Dataset entries:
──────

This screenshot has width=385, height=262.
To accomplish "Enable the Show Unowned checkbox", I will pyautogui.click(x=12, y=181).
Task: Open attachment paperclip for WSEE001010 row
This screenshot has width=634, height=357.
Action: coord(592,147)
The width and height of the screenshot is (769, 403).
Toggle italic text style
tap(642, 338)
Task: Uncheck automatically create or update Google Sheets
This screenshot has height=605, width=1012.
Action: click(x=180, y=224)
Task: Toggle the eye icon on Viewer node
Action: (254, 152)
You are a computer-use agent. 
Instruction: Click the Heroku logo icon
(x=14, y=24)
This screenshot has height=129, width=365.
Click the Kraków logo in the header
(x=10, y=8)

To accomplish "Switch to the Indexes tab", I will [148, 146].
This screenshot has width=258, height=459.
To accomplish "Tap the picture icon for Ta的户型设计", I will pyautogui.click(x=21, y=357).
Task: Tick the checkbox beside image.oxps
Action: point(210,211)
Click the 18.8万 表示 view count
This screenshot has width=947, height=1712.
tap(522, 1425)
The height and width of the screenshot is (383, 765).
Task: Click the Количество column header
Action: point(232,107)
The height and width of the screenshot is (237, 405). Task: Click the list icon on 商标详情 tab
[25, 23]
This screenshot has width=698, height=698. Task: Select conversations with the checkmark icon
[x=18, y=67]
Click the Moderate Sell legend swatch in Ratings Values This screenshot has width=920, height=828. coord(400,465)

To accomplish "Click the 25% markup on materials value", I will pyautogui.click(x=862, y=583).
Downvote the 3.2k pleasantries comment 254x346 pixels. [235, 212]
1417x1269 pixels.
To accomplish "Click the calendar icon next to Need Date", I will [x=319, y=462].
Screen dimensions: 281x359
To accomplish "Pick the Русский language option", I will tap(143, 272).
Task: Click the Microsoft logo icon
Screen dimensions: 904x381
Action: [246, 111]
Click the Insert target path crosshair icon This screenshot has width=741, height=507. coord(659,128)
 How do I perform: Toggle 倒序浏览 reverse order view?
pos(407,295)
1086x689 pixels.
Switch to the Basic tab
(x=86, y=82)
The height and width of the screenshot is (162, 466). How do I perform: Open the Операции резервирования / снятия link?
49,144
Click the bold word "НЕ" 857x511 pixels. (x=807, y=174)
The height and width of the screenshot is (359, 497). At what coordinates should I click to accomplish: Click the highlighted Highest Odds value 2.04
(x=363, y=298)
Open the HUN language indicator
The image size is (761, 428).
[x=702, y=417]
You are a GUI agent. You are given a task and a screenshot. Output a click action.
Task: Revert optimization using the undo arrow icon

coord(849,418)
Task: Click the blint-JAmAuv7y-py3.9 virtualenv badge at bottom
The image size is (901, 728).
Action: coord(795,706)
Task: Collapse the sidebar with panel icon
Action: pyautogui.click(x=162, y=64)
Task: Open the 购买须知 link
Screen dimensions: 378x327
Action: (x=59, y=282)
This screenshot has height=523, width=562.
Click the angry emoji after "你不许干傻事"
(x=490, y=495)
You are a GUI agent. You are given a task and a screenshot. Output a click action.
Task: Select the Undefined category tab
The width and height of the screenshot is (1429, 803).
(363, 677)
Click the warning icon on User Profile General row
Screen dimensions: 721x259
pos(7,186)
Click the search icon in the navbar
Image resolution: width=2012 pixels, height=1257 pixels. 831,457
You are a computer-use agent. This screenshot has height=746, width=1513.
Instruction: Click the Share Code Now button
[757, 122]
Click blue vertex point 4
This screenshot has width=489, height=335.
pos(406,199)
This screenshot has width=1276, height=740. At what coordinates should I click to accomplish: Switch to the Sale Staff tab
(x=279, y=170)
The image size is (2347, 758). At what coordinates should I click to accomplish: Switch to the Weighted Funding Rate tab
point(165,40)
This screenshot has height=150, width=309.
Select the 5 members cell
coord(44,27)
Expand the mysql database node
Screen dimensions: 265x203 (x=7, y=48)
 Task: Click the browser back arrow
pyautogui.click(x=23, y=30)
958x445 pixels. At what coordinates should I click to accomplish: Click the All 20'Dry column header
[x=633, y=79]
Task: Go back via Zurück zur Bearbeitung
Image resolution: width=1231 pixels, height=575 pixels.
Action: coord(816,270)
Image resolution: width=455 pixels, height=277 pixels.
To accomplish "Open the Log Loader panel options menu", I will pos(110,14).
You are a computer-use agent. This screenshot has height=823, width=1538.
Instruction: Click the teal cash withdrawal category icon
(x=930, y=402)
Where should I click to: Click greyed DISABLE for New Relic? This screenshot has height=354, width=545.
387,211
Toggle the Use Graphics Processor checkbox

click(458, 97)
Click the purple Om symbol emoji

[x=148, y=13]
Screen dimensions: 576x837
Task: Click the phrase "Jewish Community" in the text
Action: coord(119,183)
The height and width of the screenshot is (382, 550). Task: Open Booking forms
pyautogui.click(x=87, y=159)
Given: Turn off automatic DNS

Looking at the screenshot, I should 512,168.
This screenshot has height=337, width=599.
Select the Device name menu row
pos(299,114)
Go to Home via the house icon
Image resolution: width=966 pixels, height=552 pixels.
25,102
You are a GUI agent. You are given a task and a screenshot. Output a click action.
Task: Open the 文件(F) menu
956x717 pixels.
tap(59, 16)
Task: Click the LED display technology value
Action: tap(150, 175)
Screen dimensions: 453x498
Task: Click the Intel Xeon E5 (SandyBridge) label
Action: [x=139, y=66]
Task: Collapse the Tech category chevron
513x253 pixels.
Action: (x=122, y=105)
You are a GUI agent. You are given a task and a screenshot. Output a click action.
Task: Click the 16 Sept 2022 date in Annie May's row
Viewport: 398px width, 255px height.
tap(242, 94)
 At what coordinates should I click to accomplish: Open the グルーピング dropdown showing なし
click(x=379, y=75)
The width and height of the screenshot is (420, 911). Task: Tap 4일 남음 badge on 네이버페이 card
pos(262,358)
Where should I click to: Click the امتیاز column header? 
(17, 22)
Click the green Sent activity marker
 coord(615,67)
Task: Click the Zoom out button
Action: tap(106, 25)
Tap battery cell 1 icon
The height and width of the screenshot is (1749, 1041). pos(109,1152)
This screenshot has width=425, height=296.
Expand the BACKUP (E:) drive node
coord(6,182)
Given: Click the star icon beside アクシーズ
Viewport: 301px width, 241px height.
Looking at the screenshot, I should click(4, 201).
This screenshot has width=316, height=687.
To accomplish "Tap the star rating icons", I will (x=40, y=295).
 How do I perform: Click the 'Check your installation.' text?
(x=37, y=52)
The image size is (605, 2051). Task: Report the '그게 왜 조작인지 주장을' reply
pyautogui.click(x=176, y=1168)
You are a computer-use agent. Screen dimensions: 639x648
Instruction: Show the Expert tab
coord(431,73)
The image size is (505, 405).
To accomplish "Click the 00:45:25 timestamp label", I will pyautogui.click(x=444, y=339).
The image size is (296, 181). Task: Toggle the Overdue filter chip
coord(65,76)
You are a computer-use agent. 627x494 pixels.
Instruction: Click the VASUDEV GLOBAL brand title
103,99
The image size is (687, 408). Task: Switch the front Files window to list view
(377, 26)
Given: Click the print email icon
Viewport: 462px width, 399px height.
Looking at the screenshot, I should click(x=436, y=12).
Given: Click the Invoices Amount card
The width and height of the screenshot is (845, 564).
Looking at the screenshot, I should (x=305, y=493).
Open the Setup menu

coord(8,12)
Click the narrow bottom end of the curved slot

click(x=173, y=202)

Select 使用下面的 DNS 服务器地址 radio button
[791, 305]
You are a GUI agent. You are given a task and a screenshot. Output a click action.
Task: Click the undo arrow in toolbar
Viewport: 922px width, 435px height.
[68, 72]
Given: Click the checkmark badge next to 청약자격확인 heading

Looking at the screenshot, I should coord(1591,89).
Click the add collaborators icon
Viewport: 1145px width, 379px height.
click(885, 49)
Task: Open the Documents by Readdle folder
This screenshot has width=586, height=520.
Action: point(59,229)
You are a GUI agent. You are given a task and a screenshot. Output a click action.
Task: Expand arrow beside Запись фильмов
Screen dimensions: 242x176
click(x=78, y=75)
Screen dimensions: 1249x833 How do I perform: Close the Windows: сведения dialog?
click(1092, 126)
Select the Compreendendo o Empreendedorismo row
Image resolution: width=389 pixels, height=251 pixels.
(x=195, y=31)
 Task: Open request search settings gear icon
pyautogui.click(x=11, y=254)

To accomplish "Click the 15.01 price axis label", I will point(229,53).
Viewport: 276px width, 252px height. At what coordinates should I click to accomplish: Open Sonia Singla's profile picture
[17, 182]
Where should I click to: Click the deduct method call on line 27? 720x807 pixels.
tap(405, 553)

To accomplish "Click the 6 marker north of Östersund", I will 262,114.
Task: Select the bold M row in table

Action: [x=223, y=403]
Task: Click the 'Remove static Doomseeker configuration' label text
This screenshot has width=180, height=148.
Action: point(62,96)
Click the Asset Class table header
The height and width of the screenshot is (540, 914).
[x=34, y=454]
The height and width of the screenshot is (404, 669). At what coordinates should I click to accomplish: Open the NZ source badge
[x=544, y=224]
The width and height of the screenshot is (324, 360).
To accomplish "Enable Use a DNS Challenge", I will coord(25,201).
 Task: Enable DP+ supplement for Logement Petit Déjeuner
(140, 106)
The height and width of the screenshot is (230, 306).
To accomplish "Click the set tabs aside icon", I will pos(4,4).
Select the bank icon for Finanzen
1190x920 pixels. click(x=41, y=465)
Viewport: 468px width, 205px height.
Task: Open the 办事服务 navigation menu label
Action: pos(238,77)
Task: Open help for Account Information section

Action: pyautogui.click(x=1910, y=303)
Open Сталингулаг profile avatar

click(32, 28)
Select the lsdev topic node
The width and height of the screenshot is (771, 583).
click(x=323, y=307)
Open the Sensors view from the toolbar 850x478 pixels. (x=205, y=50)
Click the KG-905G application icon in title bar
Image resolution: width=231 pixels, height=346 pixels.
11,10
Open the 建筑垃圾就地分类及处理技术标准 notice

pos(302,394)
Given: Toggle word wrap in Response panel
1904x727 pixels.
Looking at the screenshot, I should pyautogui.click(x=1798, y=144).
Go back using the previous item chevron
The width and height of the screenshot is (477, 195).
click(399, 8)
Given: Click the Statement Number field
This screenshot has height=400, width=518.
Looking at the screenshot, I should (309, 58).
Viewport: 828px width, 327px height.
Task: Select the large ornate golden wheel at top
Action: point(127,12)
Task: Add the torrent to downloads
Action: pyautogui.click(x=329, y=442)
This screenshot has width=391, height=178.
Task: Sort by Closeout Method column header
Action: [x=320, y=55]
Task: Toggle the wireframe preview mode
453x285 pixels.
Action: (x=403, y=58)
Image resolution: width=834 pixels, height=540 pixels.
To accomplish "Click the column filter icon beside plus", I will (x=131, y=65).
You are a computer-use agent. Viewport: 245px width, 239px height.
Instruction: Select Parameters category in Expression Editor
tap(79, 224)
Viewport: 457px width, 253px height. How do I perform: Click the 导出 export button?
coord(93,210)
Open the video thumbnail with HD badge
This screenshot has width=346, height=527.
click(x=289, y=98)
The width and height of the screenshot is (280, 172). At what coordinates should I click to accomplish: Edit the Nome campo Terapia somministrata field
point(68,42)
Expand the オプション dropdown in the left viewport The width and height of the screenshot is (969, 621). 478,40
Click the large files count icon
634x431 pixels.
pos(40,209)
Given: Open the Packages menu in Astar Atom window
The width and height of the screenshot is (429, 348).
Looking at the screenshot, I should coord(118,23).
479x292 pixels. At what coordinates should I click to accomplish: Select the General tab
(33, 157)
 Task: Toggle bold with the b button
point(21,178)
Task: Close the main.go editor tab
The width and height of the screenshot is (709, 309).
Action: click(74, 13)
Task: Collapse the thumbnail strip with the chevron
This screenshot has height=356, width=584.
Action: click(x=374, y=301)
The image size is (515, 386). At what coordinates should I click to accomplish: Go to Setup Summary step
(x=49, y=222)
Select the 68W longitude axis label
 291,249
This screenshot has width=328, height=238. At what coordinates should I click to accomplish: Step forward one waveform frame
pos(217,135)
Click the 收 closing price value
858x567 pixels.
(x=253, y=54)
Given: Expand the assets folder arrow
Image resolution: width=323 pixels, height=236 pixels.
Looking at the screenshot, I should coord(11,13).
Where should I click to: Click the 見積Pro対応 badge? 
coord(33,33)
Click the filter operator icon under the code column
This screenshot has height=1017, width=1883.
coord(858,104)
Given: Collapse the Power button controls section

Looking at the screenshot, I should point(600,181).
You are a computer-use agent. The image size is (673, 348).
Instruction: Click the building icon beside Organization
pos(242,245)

──────

What is required. Identify each line in the entries with the word "toolbar" and copy it.

Answer to this exercise.
Task: Click the undo arrow in toolbar
Open the Sensors view from the toolbar 850x478 pixels. (x=205, y=50)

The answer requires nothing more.